What to produce: Can you extract every line of the data below and reproduce each one verbatim, without changing a character?

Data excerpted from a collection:
********

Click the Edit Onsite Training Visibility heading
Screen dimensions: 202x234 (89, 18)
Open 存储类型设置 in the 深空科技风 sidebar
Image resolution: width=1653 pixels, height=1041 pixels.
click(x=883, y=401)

********

Right answer:
Click the Edit Onsite Training Visibility heading
Screen dimensions: 202x234 (89, 18)
Open 存储类型设置 in the 深空科技风 sidebar
Image resolution: width=1653 pixels, height=1041 pixels.
click(x=883, y=401)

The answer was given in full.